**PROBLEM DETAILS**. Write out, word for word, only the lines from the one containing "Viewport: 541px width, 292px" through the final line of the data.

Stored items:
-=-=-
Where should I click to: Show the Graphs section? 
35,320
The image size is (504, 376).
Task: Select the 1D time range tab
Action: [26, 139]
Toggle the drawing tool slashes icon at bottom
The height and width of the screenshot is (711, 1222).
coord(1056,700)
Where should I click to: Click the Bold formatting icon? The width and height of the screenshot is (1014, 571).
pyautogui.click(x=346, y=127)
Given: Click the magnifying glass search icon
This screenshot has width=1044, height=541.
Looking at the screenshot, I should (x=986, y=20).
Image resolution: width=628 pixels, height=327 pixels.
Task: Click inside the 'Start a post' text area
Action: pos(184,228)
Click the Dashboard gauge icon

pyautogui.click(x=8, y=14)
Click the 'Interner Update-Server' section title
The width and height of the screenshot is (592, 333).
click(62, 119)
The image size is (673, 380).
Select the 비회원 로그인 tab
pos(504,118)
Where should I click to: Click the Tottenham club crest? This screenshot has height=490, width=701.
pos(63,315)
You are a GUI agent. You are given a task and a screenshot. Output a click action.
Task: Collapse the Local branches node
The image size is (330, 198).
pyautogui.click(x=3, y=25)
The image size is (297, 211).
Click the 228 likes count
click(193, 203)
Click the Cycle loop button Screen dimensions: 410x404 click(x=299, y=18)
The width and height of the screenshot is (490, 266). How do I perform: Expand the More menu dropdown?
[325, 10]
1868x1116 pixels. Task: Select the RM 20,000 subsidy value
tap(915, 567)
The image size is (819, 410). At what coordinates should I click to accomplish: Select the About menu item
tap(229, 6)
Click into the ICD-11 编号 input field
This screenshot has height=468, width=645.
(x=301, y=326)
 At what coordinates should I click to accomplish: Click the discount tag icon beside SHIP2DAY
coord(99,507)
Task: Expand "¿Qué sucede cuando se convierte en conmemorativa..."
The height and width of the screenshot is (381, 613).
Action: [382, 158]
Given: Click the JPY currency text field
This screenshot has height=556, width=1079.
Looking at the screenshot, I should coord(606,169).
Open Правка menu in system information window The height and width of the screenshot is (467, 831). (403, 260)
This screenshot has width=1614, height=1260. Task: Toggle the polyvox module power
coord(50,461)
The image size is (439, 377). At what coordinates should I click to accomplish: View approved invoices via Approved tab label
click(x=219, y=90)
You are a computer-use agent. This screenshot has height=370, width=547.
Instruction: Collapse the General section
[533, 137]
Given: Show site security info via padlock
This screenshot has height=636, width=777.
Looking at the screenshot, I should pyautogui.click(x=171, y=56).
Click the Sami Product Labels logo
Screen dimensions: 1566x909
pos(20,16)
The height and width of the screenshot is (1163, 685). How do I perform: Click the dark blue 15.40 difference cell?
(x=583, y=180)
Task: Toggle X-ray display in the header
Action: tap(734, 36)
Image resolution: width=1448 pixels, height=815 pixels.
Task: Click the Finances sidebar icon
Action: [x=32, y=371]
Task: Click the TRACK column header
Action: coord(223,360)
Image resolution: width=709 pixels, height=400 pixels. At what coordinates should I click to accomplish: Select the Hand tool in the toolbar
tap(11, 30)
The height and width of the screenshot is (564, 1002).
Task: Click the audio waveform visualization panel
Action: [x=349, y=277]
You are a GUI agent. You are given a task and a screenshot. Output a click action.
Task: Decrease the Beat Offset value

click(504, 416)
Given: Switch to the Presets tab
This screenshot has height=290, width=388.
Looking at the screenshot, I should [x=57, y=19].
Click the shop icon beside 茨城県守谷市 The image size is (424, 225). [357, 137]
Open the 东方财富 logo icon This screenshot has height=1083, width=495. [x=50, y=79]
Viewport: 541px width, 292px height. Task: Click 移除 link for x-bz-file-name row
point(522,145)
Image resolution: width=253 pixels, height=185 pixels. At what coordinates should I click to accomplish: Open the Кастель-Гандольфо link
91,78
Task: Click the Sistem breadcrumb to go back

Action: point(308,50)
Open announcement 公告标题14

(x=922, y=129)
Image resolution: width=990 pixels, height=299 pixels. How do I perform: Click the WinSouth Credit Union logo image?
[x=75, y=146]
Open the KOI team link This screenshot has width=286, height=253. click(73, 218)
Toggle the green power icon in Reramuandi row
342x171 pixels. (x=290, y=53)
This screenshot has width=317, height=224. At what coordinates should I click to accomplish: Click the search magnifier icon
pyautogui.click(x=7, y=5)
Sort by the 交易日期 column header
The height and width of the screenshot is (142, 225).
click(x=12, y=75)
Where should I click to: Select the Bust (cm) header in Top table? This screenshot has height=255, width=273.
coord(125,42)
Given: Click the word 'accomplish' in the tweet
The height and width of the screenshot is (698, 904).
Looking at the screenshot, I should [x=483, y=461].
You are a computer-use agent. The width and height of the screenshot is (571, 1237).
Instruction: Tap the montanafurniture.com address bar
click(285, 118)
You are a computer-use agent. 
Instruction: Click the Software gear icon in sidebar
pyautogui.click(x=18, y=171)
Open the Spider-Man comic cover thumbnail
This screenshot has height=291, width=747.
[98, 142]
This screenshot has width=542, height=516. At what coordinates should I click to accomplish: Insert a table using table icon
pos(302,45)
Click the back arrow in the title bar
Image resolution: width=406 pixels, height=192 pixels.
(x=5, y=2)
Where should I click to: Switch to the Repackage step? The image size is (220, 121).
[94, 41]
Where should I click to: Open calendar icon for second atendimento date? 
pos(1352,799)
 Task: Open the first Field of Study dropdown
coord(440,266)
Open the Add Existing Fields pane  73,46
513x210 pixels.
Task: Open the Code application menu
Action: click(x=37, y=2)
-=-=-
**SOLUTION FOR THIS EXERCISE**.
Viewport: 541px width, 292px height. Task: Click 移除 link for x-bz-file-name row
point(522,145)
Image resolution: width=253 pixels, height=185 pixels. At what coordinates should I click to accomplish: Open the Кастель-Гандольфо link
91,78
Task: Click the Sistem breadcrumb to go back

Action: point(308,50)
Open announcement 公告标题14

(x=922, y=129)
Image resolution: width=990 pixels, height=299 pixels. How do I perform: Click the WinSouth Credit Union logo image?
[x=75, y=146]
Open the KOI team link This screenshot has width=286, height=253. click(73, 218)
Toggle the green power icon in Reramuandi row
342x171 pixels. (x=290, y=53)
This screenshot has width=317, height=224. At what coordinates should I click to accomplish: Click the search magnifier icon
pyautogui.click(x=7, y=5)
Sort by the 交易日期 column header
The height and width of the screenshot is (142, 225).
click(x=12, y=75)
Where should I click to: Select the Bust (cm) header in Top table? This screenshot has height=255, width=273.
coord(125,42)
Given: Click the word 'accomplish' in the tweet
The height and width of the screenshot is (698, 904).
Looking at the screenshot, I should [x=483, y=461].
You are a computer-use agent. The width and height of the screenshot is (571, 1237).
Instruction: Tap the montanafurniture.com address bar
click(285, 118)
You are a computer-use agent. 
Instruction: Click the Software gear icon in sidebar
pyautogui.click(x=18, y=171)
Open the Spider-Man comic cover thumbnail
This screenshot has height=291, width=747.
[98, 142]
This screenshot has width=542, height=516. At what coordinates should I click to accomplish: Insert a table using table icon
pos(302,45)
Click the back arrow in the title bar
Image resolution: width=406 pixels, height=192 pixels.
(x=5, y=2)
Where should I click to: Switch to the Repackage step? The image size is (220, 121).
[94, 41]
Where should I click to: Open calendar icon for second atendimento date? 
pos(1352,799)
 Task: Open the first Field of Study dropdown
coord(440,266)
Open the Add Existing Fields pane  73,46
513x210 pixels.
Task: Open the Code application menu
Action: click(x=37, y=2)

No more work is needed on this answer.